Connecting Face-to-Face

Although CLMOOC is an open online event, we encourage you to also organize and connect with others in face-to-face ways. We’ve seen folks organize in all sorts of configurations, including adding time for educators to tour around the various spaces at an already existing event, like a workshop or an institute; via meet-ups organized specifically around doing a Make Cycle together and reflecting on the principles of Connected Learning; through self-organized Make with Me events where you make and share together and then post online to the wider community; and even face-to-face #CLMOOC Twitter chats held in open spaces with wifi like local cafes or libraries.

How you do this is up to you—and we’d love to learn what you are doing so that we can do it too!

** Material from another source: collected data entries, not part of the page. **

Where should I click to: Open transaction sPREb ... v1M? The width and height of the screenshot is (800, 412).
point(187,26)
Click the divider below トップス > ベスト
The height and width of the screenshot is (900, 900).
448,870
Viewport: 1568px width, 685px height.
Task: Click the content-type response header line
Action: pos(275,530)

Back-channeling from your Face-to-Face Event

Even if you are meeting face-to-face you can use online social tools to connect that event to the larger online CLMOOC community. Some ways of doing this include designating a person to provide a “back-channel” from your face-to-face event by sharing what you are doing via Twitter and the #clmooc hastag. (If Twitter is new to you make sure you also see our Getting Started with Twitter and Twitter chats guide for some assistance.) Back-channelling is a “a digital conversation that runs concurrently with a face-to-face activity” according to this Edutopia article. It can be an exciting way to open a conversation beyond the four walls of the space where a group meets in person. You can also test using a shared chat/back-channel that is not as public with a simple yet powerful tool like Today’s Meet and then share that experience with others via a blog post.

Another way to share with online social tools is to publish your agenda or shared notes as a public Google document and post a link to that document at our G+ Community and/or on Twitter. Google documents, presentations and spreadsheets have settings that you can change allowing those with a link to your document to view only, to comment only, and even to edit if that works for your group or gathering. Here is a Sharing Settings Overview from Google.

If live back-channeling or sharing live documents is hard to manage, you can simply be creative in how you document your event and then post your pictures, notes, audio/video from your event into the G+ community, tweet to #clmooc and/or write about it via your blog.